12th February 2018


British Athletics hosted a Seated Throws Coach Forum last month, as a number of the coaches and athletes (retired and current) gathered to share best practise and open a discussion to increase the number and quality of seated throwers in the UK.

The main idea of the forum was to bring together expertise from the seated throws community to improve the events pathway and provide the best support to discover and nurture the next Paralympic champions in the seated throws.

Coaches were invited to Loughborough for a series of workshops, practical sessions and open forums which act as a starting point to explore coaching development, athlete pathways and knowledge sharing in the seated throws events. Coaches contributed constructive suggestions to seek improvement in the years ahead and their feedback will be taken into account for the strategy in this area.

A number of sessions were held over the weekend including a discussion on seated throws rules which was a two-way conversation between two World Para Athletics International Technical Officials, Jon Mason and Roger Blade, and the invited forum. Other areas discussed were national classification, biomechanics and developing a robust athlete, the latter delivered by the para athletics lead physio and strength and condition coach.

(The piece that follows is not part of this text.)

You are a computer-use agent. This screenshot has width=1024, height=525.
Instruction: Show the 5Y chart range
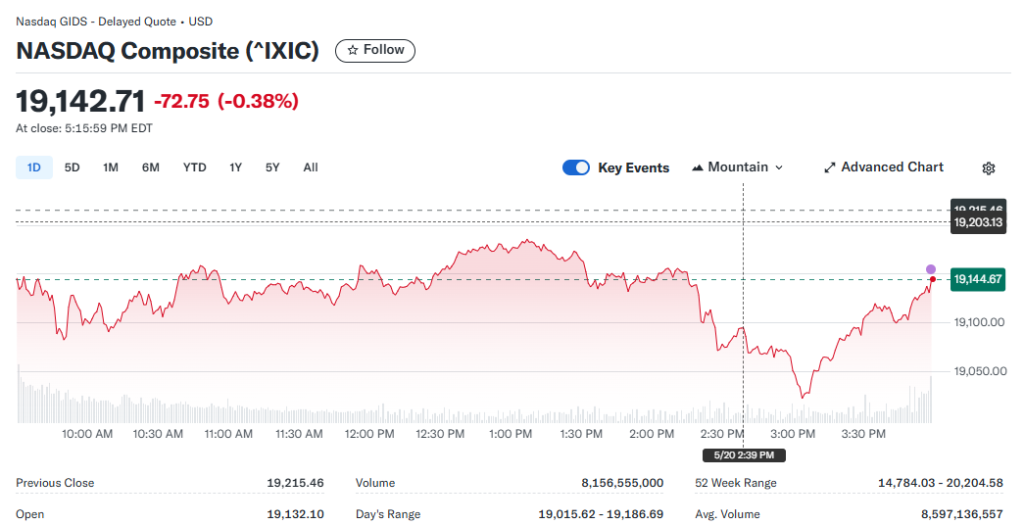click(272, 168)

Practical sessions were also conducted by current athlete and coach pairings, multiple Paralympic and world medallist Stephen Miller and Ros Miller, as well as world finalist Vanessa Wallace and Alison O’Riordan.

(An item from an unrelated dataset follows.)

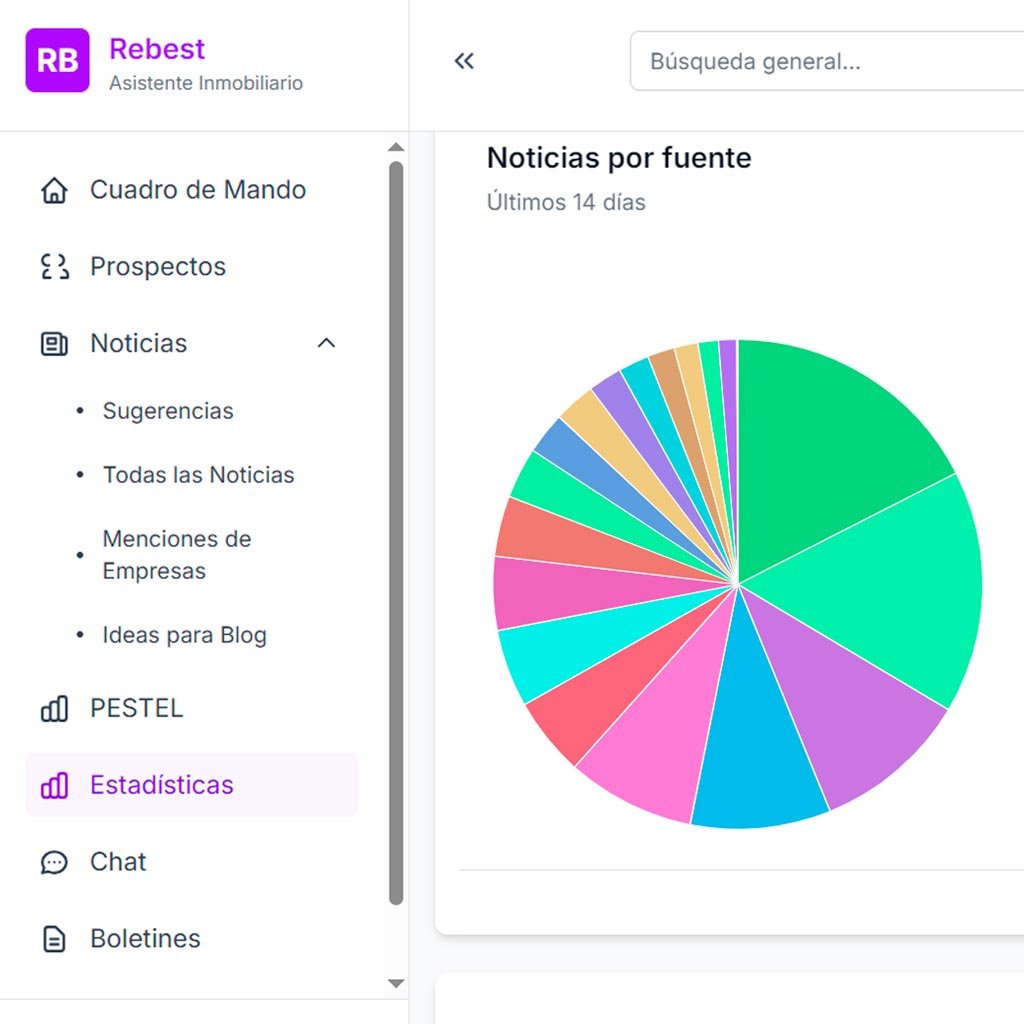Click the Boletines document icon
Screen dimensions: 1024x1024
[54, 939]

Organiser of the Forum, Katie Jones, the Paralympic Podium Potential Manager at British Athletics, commented:

“It was a really positive weekend with a number of constructive discussions, which in the long-term, we hope will continue to improve the pathway for seated throwers in the UK.

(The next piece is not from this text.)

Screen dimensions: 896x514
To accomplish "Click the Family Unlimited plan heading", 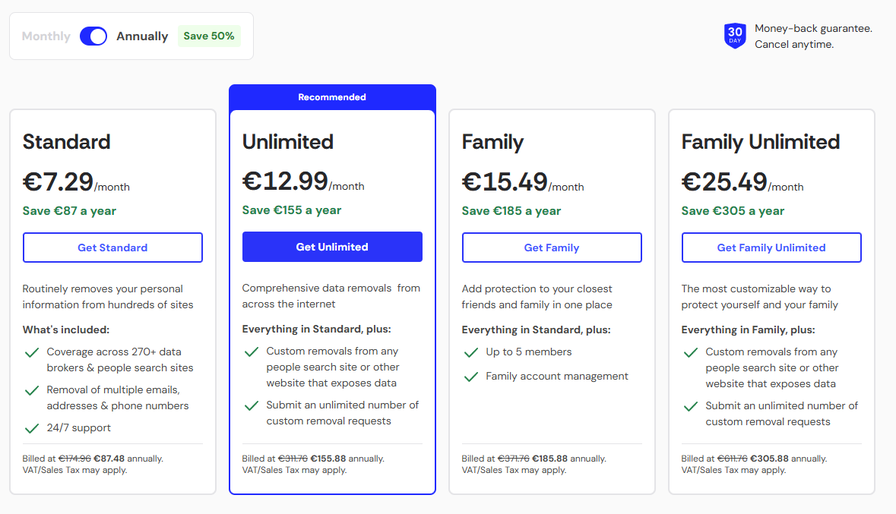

“A number of key areas were highlighted which we will include in our strategy for the next cycle and we have a commitment to running more of these sessions over the coming years to continue the consultation process with these coaches to deliver the best results.”

Jane Wareing, who coaches a small group of seated throwers in at the Stevenage & Herts Phoenix club, added:

“I found it incredibly useful and informative. It was really great to have the opportunity to meet and talk to other coaches and learn from them. Speaking to the athletes was really helpful too.

“The presentations were very good and the information I gained was very useful. It has given me greater confidence in my coaching. I was pleased that the organisers set the rules for a supportive exchange with everyone having a voice as it can be quite intimidating being in a room of extremely experienced people when I am relatively very new.”

Stephen Miller, a member of the UKA Athletes Commission, commented on the forum:

“It was great to be invited to the recent British Athletics Seated Throws Coach Forum held at Loughborough. Seated throws has seen a decline in terms of the number of athletes competing for the British team in recent years, so I’m really pleased to see British Athletics putting some resources into developing seated throws.

“Having so many experienced coaches and athletes come together to discuss the issues and share ideas around developing seated throws was really positive. There were many stimulating presentations and demonstration over the weekend covering training, officiating, classification and coaching – these helped facilitate passionate conversations. Hopefully this is the starting point of developing seated throws and making the British team a force once again.”